What you are asked to do: Copy out the interview excerpt below, about growing up with music in New Zealand, in full and word for word.

He's a massive fan of music.  So he would come from his work and listen to jazz records. He was really passionate about Count Basie and Duke Ellington, that era of jazz.  There was a great love of music in the house.

Tim and I contributed to a record that Donal Lunny in Ireland did called "Common Ground," I think, and we wrote a song called "Mary at the South Seas," about her and her journey from Ireland to New Zealand when she was a young girl. And we were pretty happy to have done it, and really excited to be playing it for mum. We though for sure she's going to be in tears. She'll love this. We went home for Christmas and put it on; we said, "Mom, you have got to listen to this song."  She's standing there with kind of a quizzical look on her face and then probably around the third verse she was like, "It's a bit long, isn't it?" [laughs].  She had things to do in the kitchen. You know, there was family there.  Maybe she had dinner in the oven.  It was a classic moment.

So if it's mostly jazz albums being played in the house, I'm curious how you and Tim discovered arty '60s and '70s rock and pop in small-town New Zealand.

Well, we had pop music explode.  It exploded, as it did for everybody.  We had a few singles, a few 45s -- I just remember the first ones that we had, and I was not the one that bought them because they were there in my earliest memories. "Get off My Cloud" by the Rolling Stones, "Love Me Do" and a few Beatles singles.  We had "Beatles for Sale," the first album that I remember. I remember when Tim was in high school, they would gather around when the new Beatles record would come out. I remember them gathering around "The White Album" and listening like it was some kind of religious ritual.  Eventually, when I started getting them when I was about 12 or 13, it was David Bowie, Cat Stevens, Neil Young --

It's not long after that -- you were still a teenager -- when Split Enz is recording with Phil Manzanera. That has to be mind-blowing: You're buying Bowie albums, and your brother's band is recording with the guy from Roxy Music.

Data lines:
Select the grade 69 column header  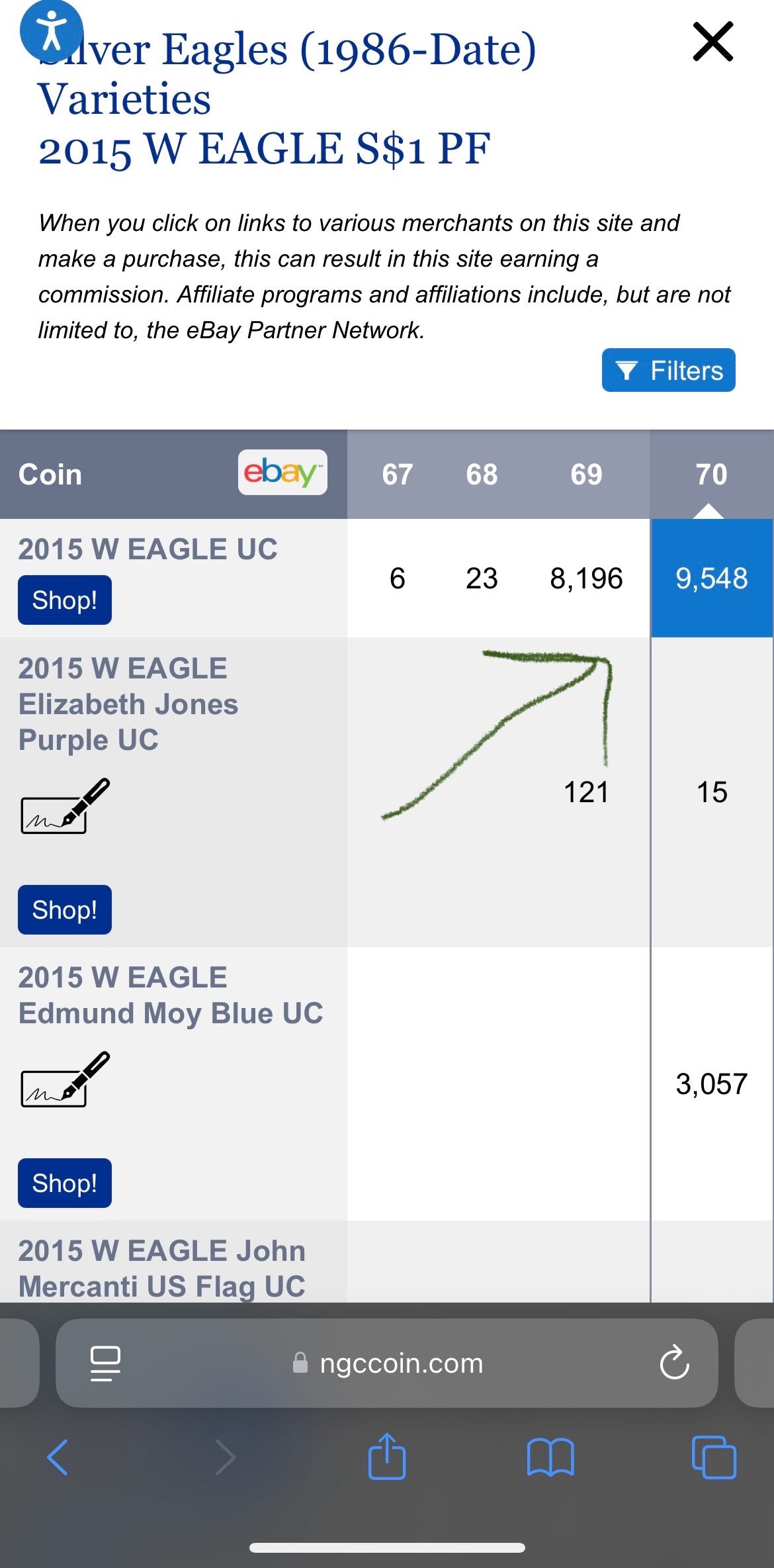coord(586,475)
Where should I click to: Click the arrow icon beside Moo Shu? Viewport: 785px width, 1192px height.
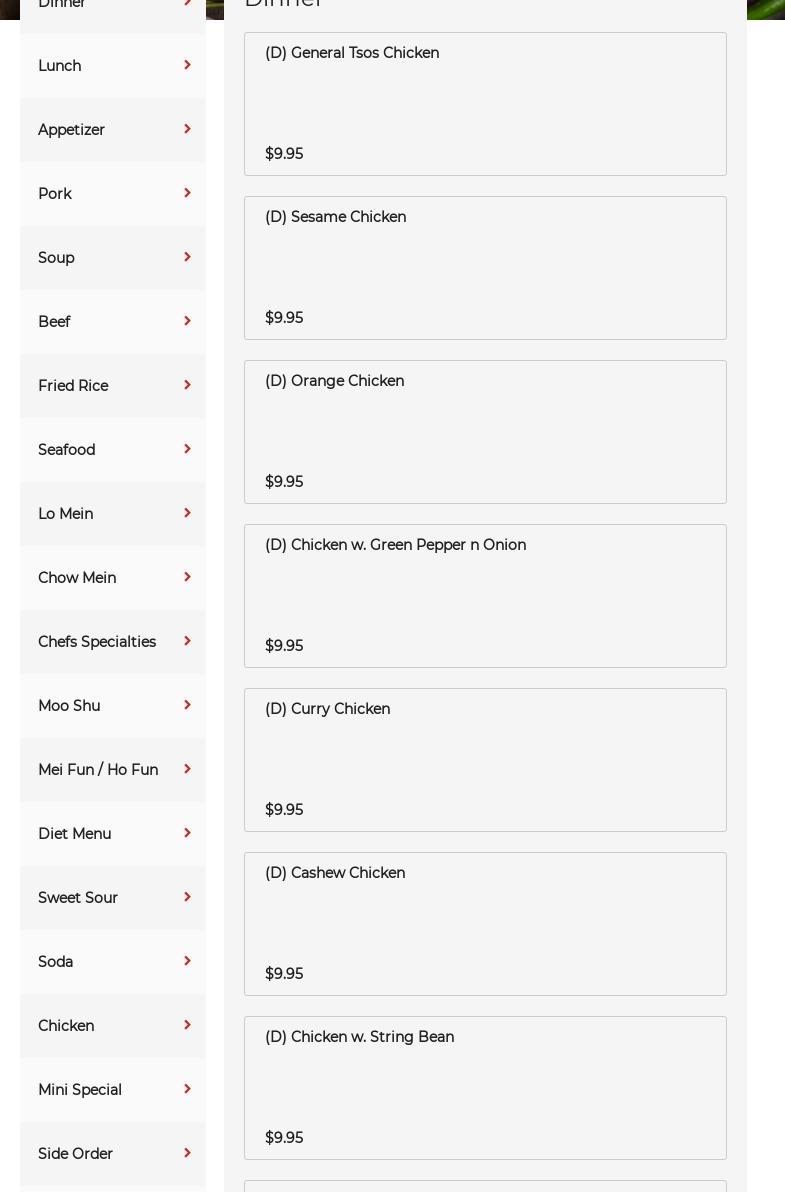(187, 706)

Answer to the task:
He's a massive fan of music.  So he would come from his work and listen to jazz records. He was really passionate about Count Basie and Duke Ellington, that era of jazz.  There was a great love of music in the house.

Tim and I contributed to a record that Donal Lunny in Ireland did called "Common Ground," I think, and we wrote a song called "Mary at the South Seas," about her and her journey from Ireland to New Zealand when she was a young girl. And we were pretty happy to have done it, and really excited to be playing it for mum. We though for sure she's going to be in tears. She'll love this. We went home for Christmas and put it on; we said, "Mom, you have got to listen to this song."  She's standing there with kind of a quizzical look on her face and then probably around the third verse she was like, "It's a bit long, isn't it?" [laughs].  She had things to do in the kitchen. You know, there was family there.  Maybe she had dinner in the oven.  It was a classic moment.

So if it's mostly jazz albums being played in the house, I'm curious how you and Tim discovered arty '60s and '70s rock and pop in small-town New Zealand.

Well, we had pop music explode.  It exploded, as it did for everybody.  We had a few singles, a few 45s -- I just remember the first ones that we had, and I was not the one that bought them because they were there in my earliest memories. "Get off My Cloud" by the Rolling Stones, "Love Me Do" and a few Beatles singles.  We had "Beatles for Sale," the first album that I remember. I remember when Tim was in high school, they would gather around when the new Beatles record would come out. I remember them gathering around "The White Album" and listening like it was some kind of religious ritual.  Eventually, when I started getting them when I was about 12 or 13, it was David Bowie, Cat Stevens, Neil Young --

It's not long after that -- you were still a teenager -- when Split Enz is recording with Phil Manzanera. That has to be mind-blowing: You're buying Bowie albums, and your brother's band is recording with the guy from Roxy Music.